» WORK REQUEST
Each entry has to be copied exactly, with nothing missed.

(Collection entries)

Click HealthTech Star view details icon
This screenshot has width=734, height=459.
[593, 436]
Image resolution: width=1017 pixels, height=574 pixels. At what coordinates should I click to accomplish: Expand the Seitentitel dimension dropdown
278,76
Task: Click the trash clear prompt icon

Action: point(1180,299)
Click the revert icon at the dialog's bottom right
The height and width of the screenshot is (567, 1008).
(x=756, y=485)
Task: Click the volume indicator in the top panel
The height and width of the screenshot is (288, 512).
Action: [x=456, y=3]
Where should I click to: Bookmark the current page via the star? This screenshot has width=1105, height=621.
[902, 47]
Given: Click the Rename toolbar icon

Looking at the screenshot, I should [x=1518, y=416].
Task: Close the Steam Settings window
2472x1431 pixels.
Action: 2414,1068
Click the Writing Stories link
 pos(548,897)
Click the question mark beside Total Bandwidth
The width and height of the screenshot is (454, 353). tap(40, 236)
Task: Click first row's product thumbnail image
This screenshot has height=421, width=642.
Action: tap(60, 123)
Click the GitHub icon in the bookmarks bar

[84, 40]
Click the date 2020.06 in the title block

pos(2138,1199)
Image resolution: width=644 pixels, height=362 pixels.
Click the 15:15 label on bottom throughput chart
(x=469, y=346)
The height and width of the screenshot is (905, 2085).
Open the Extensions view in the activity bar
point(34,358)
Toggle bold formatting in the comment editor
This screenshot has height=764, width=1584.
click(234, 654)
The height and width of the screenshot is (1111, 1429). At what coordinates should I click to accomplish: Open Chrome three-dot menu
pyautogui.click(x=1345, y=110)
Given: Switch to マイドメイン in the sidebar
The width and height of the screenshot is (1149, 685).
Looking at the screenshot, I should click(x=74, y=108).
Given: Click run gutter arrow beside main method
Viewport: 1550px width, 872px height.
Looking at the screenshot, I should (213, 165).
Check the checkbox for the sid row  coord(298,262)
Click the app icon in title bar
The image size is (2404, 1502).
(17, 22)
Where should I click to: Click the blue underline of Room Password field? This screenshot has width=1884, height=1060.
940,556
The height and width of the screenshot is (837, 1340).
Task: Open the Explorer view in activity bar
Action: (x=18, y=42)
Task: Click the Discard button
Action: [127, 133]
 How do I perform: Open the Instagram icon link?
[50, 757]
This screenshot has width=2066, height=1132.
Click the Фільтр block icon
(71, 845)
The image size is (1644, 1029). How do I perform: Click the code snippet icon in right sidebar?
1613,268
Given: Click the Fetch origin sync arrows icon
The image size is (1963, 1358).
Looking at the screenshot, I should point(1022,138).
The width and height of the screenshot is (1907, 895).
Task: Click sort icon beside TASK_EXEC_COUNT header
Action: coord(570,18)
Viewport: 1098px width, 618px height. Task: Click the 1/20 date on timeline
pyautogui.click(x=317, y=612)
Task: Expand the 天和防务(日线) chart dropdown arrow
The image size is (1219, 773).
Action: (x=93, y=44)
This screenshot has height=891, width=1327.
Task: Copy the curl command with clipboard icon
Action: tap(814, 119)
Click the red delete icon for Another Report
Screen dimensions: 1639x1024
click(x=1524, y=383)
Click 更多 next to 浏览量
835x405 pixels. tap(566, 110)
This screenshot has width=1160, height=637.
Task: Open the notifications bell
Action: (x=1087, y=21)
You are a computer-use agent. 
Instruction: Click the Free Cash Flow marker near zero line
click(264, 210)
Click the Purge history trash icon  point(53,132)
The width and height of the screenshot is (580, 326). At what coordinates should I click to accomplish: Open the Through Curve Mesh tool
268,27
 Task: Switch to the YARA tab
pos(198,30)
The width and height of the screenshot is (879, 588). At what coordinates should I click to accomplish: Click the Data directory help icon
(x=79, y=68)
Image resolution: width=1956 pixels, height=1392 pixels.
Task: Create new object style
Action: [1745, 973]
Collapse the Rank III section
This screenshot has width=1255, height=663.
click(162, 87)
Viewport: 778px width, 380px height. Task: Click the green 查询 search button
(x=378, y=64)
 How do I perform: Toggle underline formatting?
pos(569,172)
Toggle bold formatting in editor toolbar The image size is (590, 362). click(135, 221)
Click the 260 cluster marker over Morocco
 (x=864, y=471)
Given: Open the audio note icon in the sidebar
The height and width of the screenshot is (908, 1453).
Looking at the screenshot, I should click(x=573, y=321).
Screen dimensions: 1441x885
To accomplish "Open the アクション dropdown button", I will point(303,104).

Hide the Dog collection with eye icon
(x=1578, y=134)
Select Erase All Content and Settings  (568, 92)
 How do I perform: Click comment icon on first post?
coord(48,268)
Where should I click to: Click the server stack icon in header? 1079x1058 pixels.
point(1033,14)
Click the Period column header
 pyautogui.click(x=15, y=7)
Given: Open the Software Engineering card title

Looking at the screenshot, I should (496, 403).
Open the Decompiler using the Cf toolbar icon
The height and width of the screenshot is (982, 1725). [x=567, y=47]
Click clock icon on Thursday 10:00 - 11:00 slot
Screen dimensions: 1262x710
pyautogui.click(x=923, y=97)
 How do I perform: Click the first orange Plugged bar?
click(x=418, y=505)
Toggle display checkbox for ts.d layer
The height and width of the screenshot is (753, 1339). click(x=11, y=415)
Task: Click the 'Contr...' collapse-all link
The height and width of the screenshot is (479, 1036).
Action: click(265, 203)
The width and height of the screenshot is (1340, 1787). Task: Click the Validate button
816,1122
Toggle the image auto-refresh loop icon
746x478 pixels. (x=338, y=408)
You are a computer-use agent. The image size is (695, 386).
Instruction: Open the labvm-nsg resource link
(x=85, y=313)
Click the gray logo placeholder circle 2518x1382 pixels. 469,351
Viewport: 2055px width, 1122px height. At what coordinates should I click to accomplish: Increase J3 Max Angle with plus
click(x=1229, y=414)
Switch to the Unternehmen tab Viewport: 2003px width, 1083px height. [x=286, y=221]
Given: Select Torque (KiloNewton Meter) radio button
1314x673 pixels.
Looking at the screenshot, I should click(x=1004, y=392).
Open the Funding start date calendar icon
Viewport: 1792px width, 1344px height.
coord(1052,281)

» RESPONSE
Click HealthTech Star view details icon
This screenshot has width=734, height=459.
[593, 436]
Image resolution: width=1017 pixels, height=574 pixels. At what coordinates should I click to accomplish: Expand the Seitentitel dimension dropdown
278,76
Task: Click the trash clear prompt icon

Action: point(1180,299)
Click the revert icon at the dialog's bottom right
The height and width of the screenshot is (567, 1008).
(x=756, y=485)
Task: Click the volume indicator in the top panel
The height and width of the screenshot is (288, 512).
Action: [x=456, y=3]
Where should I click to: Bookmark the current page via the star? This screenshot has width=1105, height=621.
[902, 47]
Given: Click the Rename toolbar icon

Looking at the screenshot, I should [x=1518, y=416].
Task: Close the Steam Settings window
2472x1431 pixels.
Action: 2414,1068
Click the Writing Stories link
 pos(548,897)
Click the question mark beside Total Bandwidth
The width and height of the screenshot is (454, 353). tap(40, 236)
Task: Click first row's product thumbnail image
This screenshot has height=421, width=642.
Action: tap(60, 123)
Click the GitHub icon in the bookmarks bar

[84, 40]
Click the date 2020.06 in the title block

pos(2138,1199)
Image resolution: width=644 pixels, height=362 pixels.
Click the 15:15 label on bottom throughput chart
(x=469, y=346)
The height and width of the screenshot is (905, 2085).
Open the Extensions view in the activity bar
point(34,358)
Toggle bold formatting in the comment editor
This screenshot has height=764, width=1584.
click(234, 654)
The height and width of the screenshot is (1111, 1429). At what coordinates should I click to accomplish: Open Chrome three-dot menu
pyautogui.click(x=1345, y=110)
Given: Switch to マイドメイン in the sidebar
The width and height of the screenshot is (1149, 685).
Looking at the screenshot, I should click(x=74, y=108).
Given: Click run gutter arrow beside main method
Viewport: 1550px width, 872px height.
Looking at the screenshot, I should (213, 165).
Check the checkbox for the sid row  coord(298,262)
Click the app icon in title bar
The image size is (2404, 1502).
(17, 22)
Where should I click to: Click the blue underline of Room Password field? This screenshot has width=1884, height=1060.
940,556
The height and width of the screenshot is (837, 1340).
Task: Open the Explorer view in activity bar
Action: (x=18, y=42)
Task: Click the Discard button
Action: [127, 133]
 How do I perform: Open the Instagram icon link?
[50, 757]
This screenshot has width=2066, height=1132.
Click the Фільтр block icon
(71, 845)
The image size is (1644, 1029). How do I perform: Click the code snippet icon in right sidebar?
1613,268
Given: Click the Fetch origin sync arrows icon
The image size is (1963, 1358).
Looking at the screenshot, I should point(1022,138).
The width and height of the screenshot is (1907, 895).
Task: Click sort icon beside TASK_EXEC_COUNT header
Action: coord(570,18)
Viewport: 1098px width, 618px height. Task: Click the 1/20 date on timeline
pyautogui.click(x=317, y=612)
Task: Expand the 天和防务(日线) chart dropdown arrow
The image size is (1219, 773).
Action: (x=93, y=44)
This screenshot has height=891, width=1327.
Task: Copy the curl command with clipboard icon
Action: tap(814, 119)
Click the red delete icon for Another Report
Screen dimensions: 1639x1024
click(x=1524, y=383)
Click 更多 next to 浏览量
835x405 pixels. tap(566, 110)
This screenshot has width=1160, height=637.
Task: Open the notifications bell
Action: (x=1087, y=21)
You are a computer-use agent. 
Instruction: Click the Free Cash Flow marker near zero line
click(264, 210)
Click the Purge history trash icon  point(53,132)
The width and height of the screenshot is (580, 326). At what coordinates should I click to accomplish: Open the Through Curve Mesh tool
268,27
 Task: Switch to the YARA tab
pos(198,30)
The width and height of the screenshot is (879, 588). At what coordinates should I click to accomplish: Click the Data directory help icon
(x=79, y=68)
Image resolution: width=1956 pixels, height=1392 pixels.
Task: Create new object style
Action: [1745, 973]
Collapse the Rank III section
This screenshot has width=1255, height=663.
click(162, 87)
Viewport: 778px width, 380px height. Task: Click the green 查询 search button
(x=378, y=64)
 How do I perform: Toggle underline formatting?
pos(569,172)
Toggle bold formatting in editor toolbar The image size is (590, 362). click(135, 221)
Click the 260 cluster marker over Morocco
 (x=864, y=471)
Given: Open the audio note icon in the sidebar
The height and width of the screenshot is (908, 1453).
Looking at the screenshot, I should click(x=573, y=321).
Screen dimensions: 1441x885
To accomplish "Open the アクション dropdown button", I will point(303,104).

Hide the Dog collection with eye icon
(x=1578, y=134)
Select Erase All Content and Settings  (568, 92)
 How do I perform: Click comment icon on first post?
coord(48,268)
Where should I click to: Click the server stack icon in header? 1079x1058 pixels.
point(1033,14)
Click the Period column header
 pyautogui.click(x=15, y=7)
Given: Open the Software Engineering card title

Looking at the screenshot, I should (496, 403).
Open the Decompiler using the Cf toolbar icon
The height and width of the screenshot is (982, 1725). [x=567, y=47]
Click clock icon on Thursday 10:00 - 11:00 slot
Screen dimensions: 1262x710
pyautogui.click(x=923, y=97)
 How do I perform: Click the first orange Plugged bar?
click(x=418, y=505)
Toggle display checkbox for ts.d layer
The height and width of the screenshot is (753, 1339). click(x=11, y=415)
Task: Click the 'Contr...' collapse-all link
The height and width of the screenshot is (479, 1036).
Action: click(265, 203)
The width and height of the screenshot is (1340, 1787). Task: Click the Validate button
816,1122
Toggle the image auto-refresh loop icon
746x478 pixels. (x=338, y=408)
You are a computer-use agent. The image size is (695, 386).
Instruction: Open the labvm-nsg resource link
(x=85, y=313)
Click the gray logo placeholder circle 2518x1382 pixels. 469,351
Viewport: 2055px width, 1122px height. At what coordinates should I click to accomplish: Increase J3 Max Angle with plus
click(x=1229, y=414)
Switch to the Unternehmen tab Viewport: 2003px width, 1083px height. [x=286, y=221]
Given: Select Torque (KiloNewton Meter) radio button
1314x673 pixels.
Looking at the screenshot, I should click(x=1004, y=392).
Open the Funding start date calendar icon
Viewport: 1792px width, 1344px height.
coord(1052,281)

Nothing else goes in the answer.